• YOUR GOAL
This exercise calls for printing every record exactly once more.

::: EXTRACTED MATERIAL

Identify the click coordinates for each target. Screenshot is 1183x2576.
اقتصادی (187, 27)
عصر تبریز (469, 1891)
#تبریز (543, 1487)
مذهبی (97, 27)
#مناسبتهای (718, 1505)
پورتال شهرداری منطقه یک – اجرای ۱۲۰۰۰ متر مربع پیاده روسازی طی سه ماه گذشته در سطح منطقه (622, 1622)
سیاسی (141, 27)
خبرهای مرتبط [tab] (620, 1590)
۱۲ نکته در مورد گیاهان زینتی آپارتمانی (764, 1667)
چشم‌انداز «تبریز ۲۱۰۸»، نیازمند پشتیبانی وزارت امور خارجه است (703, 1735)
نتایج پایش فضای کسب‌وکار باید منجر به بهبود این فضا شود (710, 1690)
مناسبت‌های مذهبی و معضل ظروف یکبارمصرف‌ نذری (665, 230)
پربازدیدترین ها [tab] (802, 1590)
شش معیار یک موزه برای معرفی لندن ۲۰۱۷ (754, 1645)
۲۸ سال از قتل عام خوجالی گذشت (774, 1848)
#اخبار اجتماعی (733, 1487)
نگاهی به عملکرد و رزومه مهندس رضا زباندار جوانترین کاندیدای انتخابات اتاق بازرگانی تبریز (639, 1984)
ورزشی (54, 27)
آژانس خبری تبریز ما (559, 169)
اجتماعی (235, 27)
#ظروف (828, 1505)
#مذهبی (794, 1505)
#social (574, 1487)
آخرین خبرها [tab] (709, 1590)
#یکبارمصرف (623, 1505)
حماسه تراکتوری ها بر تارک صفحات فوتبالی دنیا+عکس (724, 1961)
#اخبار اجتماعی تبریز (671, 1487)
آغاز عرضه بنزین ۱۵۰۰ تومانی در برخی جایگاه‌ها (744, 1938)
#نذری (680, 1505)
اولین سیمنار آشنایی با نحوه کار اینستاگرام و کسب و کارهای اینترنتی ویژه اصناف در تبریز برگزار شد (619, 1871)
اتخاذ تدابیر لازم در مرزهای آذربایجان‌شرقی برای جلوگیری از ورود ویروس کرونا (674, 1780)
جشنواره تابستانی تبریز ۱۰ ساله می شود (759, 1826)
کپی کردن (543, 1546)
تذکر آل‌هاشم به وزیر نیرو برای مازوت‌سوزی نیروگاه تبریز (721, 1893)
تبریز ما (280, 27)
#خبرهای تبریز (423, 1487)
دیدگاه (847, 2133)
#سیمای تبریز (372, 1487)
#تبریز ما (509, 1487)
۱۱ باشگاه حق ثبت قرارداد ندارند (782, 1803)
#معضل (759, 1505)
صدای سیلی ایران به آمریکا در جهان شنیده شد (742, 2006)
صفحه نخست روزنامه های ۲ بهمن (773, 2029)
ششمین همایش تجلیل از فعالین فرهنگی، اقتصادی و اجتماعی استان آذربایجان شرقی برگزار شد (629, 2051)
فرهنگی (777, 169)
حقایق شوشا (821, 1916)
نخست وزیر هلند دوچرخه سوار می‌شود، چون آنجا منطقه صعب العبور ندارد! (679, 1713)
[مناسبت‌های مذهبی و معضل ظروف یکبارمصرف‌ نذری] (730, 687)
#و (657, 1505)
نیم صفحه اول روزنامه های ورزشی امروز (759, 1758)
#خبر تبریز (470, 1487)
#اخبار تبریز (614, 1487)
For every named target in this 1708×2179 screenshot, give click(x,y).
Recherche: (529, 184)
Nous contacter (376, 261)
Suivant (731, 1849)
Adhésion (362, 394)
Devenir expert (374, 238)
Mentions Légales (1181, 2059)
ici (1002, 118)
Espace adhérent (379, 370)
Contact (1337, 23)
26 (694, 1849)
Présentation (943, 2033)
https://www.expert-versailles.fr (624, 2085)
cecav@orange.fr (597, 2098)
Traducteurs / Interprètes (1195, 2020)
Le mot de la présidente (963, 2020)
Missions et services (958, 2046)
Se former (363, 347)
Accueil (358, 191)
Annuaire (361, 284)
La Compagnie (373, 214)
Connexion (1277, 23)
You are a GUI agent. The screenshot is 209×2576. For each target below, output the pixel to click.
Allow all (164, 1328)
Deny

::::::

• TASK RESPONSE
Identify the click coordinates for each target. Screenshot is 1183x2576.
اقتصادی (187, 27)
عصر تبریز (469, 1891)
#تبریز (543, 1487)
مذهبی (97, 27)
#مناسبتهای (718, 1505)
پورتال شهرداری منطقه یک – اجرای ۱۲۰۰۰ متر مربع پیاده روسازی طی سه ماه گذشته در سطح منطقه (622, 1622)
سیاسی (141, 27)
خبرهای مرتبط [tab] (620, 1590)
۱۲ نکته در مورد گیاهان زینتی آپارتمانی (764, 1667)
چشم‌انداز «تبریز ۲۱۰۸»، نیازمند پشتیبانی وزارت امور خارجه است (703, 1735)
نتایج پایش فضای کسب‌وکار باید منجر به بهبود این فضا شود (710, 1690)
مناسبت‌های مذهبی و معضل ظروف یکبارمصرف‌ نذری (665, 230)
پربازدیدترین ها [tab] (802, 1590)
شش معیار یک موزه برای معرفی لندن ۲۰۱۷ (754, 1645)
۲۸ سال از قتل عام خوجالی گذشت (774, 1848)
#اخبار اجتماعی (733, 1487)
نگاهی به عملکرد و رزومه مهندس رضا زباندار جوانترین کاندیدای انتخابات اتاق بازرگانی تبریز (639, 1984)
ورزشی (54, 27)
آژانس خبری تبریز ما (559, 169)
اجتماعی (235, 27)
#ظروف (828, 1505)
#مذهبی (794, 1505)
#social (574, 1487)
آخرین خبرها [tab] (709, 1590)
#یکبارمصرف (623, 1505)
حماسه تراکتوری ها بر تارک صفحات فوتبالی دنیا+عکس (724, 1961)
#اخبار اجتماعی تبریز (671, 1487)
آغاز عرضه بنزین ۱۵۰۰ تومانی در برخی جایگاه‌ها (744, 1938)
#نذری (680, 1505)
اولین سیمنار آشنایی با نحوه کار اینستاگرام و کسب و کارهای اینترنتی ویژه اصناف در تبریز برگزار شد (619, 1871)
اتخاذ تدابیر لازم در مرزهای آذربایجان‌شرقی برای جلوگیری از ورود ویروس کرونا (674, 1780)
جشنواره تابستانی تبریز ۱۰ ساله می شود (759, 1826)
کپی کردن (543, 1546)
تذکر آل‌هاشم به وزیر نیرو برای مازوت‌سوزی نیروگاه تبریز (721, 1893)
تبریز ما (280, 27)
#خبرهای تبریز (423, 1487)
دیدگاه (847, 2133)
#سیمای تبریز (372, 1487)
#تبریز ما (509, 1487)
۱۱ باشگاه حق ثبت قرارداد ندارند (782, 1803)
#معضل (759, 1505)
صدای سیلی ایران به آمریکا در جهان شنیده شد (742, 2006)
صفحه نخست روزنامه های ۲ بهمن (773, 2029)
ششمین همایش تجلیل از فعالین فرهنگی، اقتصادی و اجتماعی استان آذربایجان شرقی برگزار شد (629, 2051)
فرهنگی (777, 169)
حقایق شوشا (821, 1916)
نخست وزیر هلند دوچرخه سوار می‌شود، چون آنجا منطقه صعب العبور ندارد! (679, 1713)
[مناسبت‌های مذهبی و معضل ظروف یکبارمصرف‌ نذری] (730, 687)
#و (657, 1505)
نیم صفحه اول روزنامه های ورزشی امروز (759, 1758)
#خبر تبریز (470, 1487)
#اخبار تبریز (614, 1487)
For every named target in this 1708×2179 screenshot, give click(x,y).
Recherche: (529, 184)
Nous contacter (376, 261)
Suivant (731, 1849)
Adhésion (362, 394)
Devenir expert (374, 238)
Mentions Légales (1181, 2059)
ici (1002, 118)
Espace adhérent (379, 370)
Contact (1337, 23)
26 (694, 1849)
Présentation (943, 2033)
https://www.expert-versailles.fr (624, 2085)
cecav@orange.fr (597, 2098)
Traducteurs / Interprètes (1195, 2020)
Le mot de la présidente (963, 2020)
Missions et services (958, 2046)
Se former (363, 347)
Accueil (358, 191)
Annuaire (361, 284)
La Compagnie (373, 214)
Connexion (1277, 23)
You are a GUI agent. The screenshot is 209×2576. For each target below, output the pixel to click.
Allow all (164, 1328)
Deny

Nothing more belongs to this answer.